SMILING AND ITS EFFECTS PROJECT
Smiling makes you more attractive. It lifts your mood and the mood of everyone around you. It is believed to be infectious and may even make you live longer.
How Smiling Affects your Brain
Each time you smile your brain feels really happy. Smiling activates the release of feel- good-messengers that work towards fighting stress. These messengers help you experience a whole range of emotions, from happiness to sadness, anger to depression.
When a smile flashes across your face; dopamine, endorphins and serotonin are all released into your bloodstream, making not only your body relax but also work to lower your heart rate and blood pressure. Endorphins are natural painkillers – 100%
naturally produced by your own body, without the negative effects of medication.
How Smiling Affects Your Body
When you smile, people treat you differently. You’re seen as attractive, reliable, relaxed and sincere. Scientists found that seeing an attractive smiling face activates your orbitofrontal cortex, the region in your brain processing sensory rewards. This suggests
that when you view a person smiling, you actually feel that you’re being rewarded.

▶ _DATA SECTION_
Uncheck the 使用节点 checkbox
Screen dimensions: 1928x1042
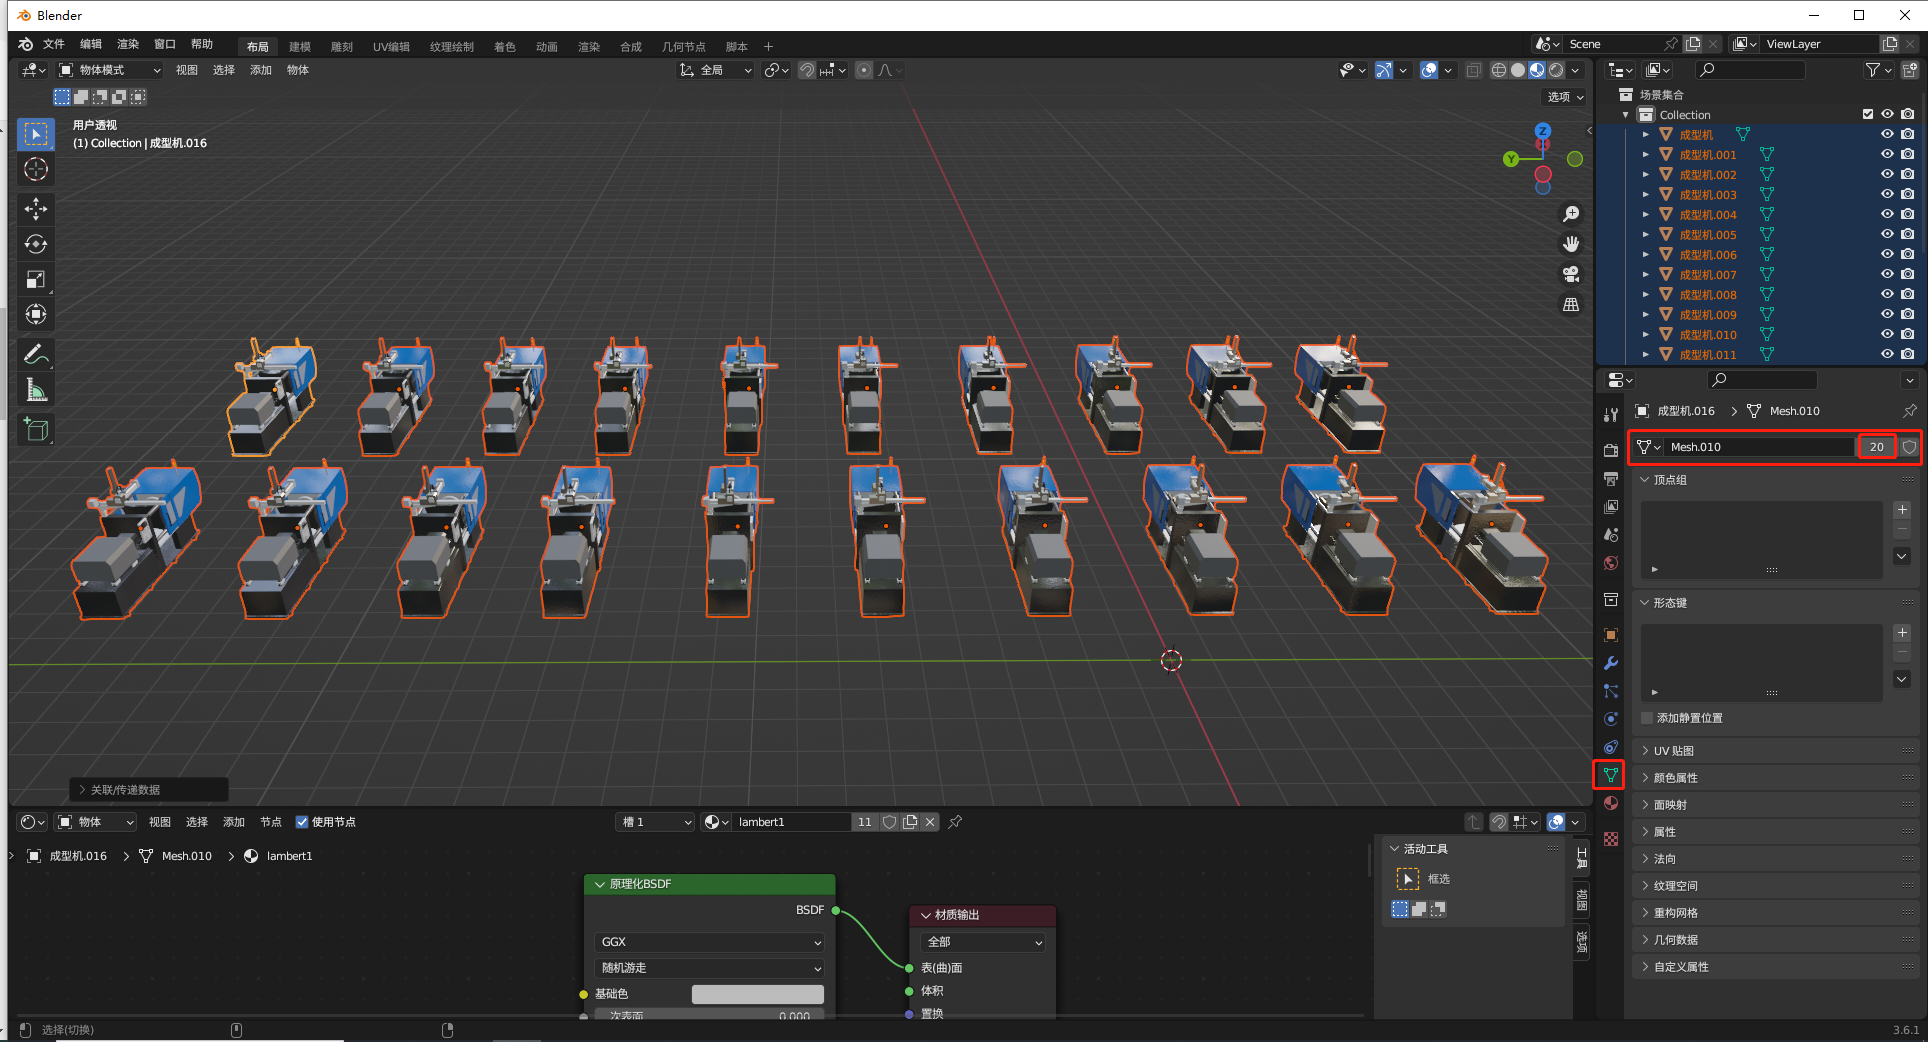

▶ _QUESTIONS TO ANSWER_
(a) In the text on smiling above, what does seeing an attractive smiling face activate?
(b) Retype everything in the smiling text from "When a smile" down to "effects of medication.".
(c) Summarize the smiling text in two sentences.

▶ _ANSWERS PROVIDED_
(a) It activates the orbitofrontal cortex, the brain region that processes sensory rewards.

(b)
When a smile flashes across your face; dopamine, endorphins and serotonin are all released into your bloodstream, making not only your body relax but also work to lower your heart rate and blood pressure. Endorphins are natural painkillers – 100%
naturally produced by your own body, without the negative effects of medication.

(c) Smiling makes you more attractive and lifts your mood and the mood of those around you. It releases dopamine, endorphins and serotonin, which relax the body and lower heart rate and blood pressure, and people see a smiling person as attractive, reliable, relaxed and sincere.